Poi l’avventura dell’Avellino calcio. Comincia quasi per caso. Ne discute con Sibilia. Ma il vecchio leone alza il prezzo. Un passo in avanti, uno indietro e la trattativa si allunga nel tempo. Alla fine ce la fa. Dopo l’acquisto dice: due anni e saremo in serie B. Ci va molto vicino. Diventa, con il fratello Marco che chiama alla presidenza della società, il riferimento del “miracolo calcistico”. La squadra tira a mille all’ora, è capace di trascinare sugli spalti diecimila tifosi, come ai tempi d’oro. Lui, Massimo, rimane con i piedi ben puntati a terra. Poi qualche contestazione organizzata, le cose del calcio spesso incomprensibili e Massimo decide di uscire dal gioco. Con signorilità e dando lezioni di stile. Dicono che alla sua Santa, che presto porterà a nozze, confida di trovarsi a fare un sogno a volte più grande di lui. Dolce e gentile Santa, parente del sannita Clemente Mastella. Già, c’è anche la politica. C’era anche prima. E’ Massimo che presenta il fratello Marco all’ex giudice di Mani Pulite, Antonio Di Pietro. Il magistrato mostra grande interesse per questo giovane pulito, figlio della civiltà contadina, buon amministratore nel suo comune. E come sempre gli capita di fare, Massimo lascia spazio a Marco. Ha fatto così anche per la presidenza dell’Avellino calcio. Lui si sente Antonio-Totonno, deve correre, lavorare, stabilire rapporti, fare affari. Antonio Di Pietro diventa di casa a Frigento. E’ uno di loro. Quando decide di dar vita al suo primo movimento, Marco è in prima fila. Quando esce dai Democratici, Marco lo segue. Ma l’obiettivo politico rimane sullo sfondo. Se, girando per Frigento, chiedi un parere sulla “dinasty”, tutti dicono che “è brava gente, onesti lavoratori, ragazzi che sanno imporsi”. E’ la storia di una famiglia irpina che ha saputo farsi spazio tra tante difficoltà. Buoni rapporti con tutti, politici di qualsiasi schieramento, ricchi o poveri che siano. Chi ha sofferto, non perde mai la testimonianza dell’umiltà.

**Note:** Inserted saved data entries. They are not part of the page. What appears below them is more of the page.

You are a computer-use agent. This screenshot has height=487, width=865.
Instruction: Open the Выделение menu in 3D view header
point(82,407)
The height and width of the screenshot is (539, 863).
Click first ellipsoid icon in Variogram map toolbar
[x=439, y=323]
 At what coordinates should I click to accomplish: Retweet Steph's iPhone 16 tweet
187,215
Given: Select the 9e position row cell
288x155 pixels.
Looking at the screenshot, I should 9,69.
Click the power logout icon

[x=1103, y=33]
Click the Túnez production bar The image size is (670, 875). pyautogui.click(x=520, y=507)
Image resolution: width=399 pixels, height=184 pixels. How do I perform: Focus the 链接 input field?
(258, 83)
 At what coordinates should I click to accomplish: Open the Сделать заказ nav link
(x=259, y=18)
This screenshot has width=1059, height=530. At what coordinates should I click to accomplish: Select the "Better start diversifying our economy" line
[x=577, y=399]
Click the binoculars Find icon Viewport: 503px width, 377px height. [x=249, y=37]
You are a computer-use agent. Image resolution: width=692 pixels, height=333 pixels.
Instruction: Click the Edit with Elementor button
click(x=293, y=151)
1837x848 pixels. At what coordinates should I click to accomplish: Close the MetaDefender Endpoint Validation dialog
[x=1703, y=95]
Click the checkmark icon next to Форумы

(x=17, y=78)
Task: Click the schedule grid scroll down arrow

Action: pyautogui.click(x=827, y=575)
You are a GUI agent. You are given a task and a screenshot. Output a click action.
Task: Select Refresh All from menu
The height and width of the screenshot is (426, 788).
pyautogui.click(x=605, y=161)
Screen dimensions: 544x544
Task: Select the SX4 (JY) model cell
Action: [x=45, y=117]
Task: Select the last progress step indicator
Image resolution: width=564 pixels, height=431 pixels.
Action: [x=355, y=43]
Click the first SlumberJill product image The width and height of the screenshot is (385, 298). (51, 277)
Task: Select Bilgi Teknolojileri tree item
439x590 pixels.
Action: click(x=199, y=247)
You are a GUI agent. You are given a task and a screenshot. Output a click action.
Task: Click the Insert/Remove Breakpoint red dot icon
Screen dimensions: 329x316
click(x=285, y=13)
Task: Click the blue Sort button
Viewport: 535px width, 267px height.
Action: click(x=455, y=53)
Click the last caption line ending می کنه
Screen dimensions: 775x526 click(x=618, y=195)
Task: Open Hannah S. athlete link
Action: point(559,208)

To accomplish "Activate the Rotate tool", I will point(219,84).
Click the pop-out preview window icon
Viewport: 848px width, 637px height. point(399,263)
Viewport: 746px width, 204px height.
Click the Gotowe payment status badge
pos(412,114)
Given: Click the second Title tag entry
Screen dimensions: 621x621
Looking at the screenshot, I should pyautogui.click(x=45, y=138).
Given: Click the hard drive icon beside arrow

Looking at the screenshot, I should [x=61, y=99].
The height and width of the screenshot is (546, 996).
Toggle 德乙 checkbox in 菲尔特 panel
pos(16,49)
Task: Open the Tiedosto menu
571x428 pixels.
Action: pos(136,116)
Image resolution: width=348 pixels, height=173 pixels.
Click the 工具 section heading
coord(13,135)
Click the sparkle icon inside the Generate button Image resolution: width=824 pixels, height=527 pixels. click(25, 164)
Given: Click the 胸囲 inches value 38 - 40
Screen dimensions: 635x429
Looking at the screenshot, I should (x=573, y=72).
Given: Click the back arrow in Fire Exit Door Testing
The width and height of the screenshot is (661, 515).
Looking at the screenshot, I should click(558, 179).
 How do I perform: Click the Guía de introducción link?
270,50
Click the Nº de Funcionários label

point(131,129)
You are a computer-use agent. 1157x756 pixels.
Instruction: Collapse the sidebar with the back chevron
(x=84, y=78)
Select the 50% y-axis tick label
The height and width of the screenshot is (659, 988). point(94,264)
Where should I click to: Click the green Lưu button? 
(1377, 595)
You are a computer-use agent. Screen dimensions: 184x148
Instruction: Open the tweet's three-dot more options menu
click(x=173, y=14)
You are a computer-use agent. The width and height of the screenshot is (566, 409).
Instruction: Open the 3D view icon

Massimo, intanto, continua la sua scalata. Piemonte, Medio Oriente, Venezuela, Irpinia. Decide di trasferire le attività dal nord al sud. E’ tra le poche volte che ciò accade nella lunga storia dell’imprenditoria del Paese. Riparte da Marcianise, rileva un gruppo industriale e dà vita alla X Fin. Ma è solo l’inizio. Giovedì la zampata del leone. Ricordando e onorando il passato, ma con lo sguardo rivolto al futuro.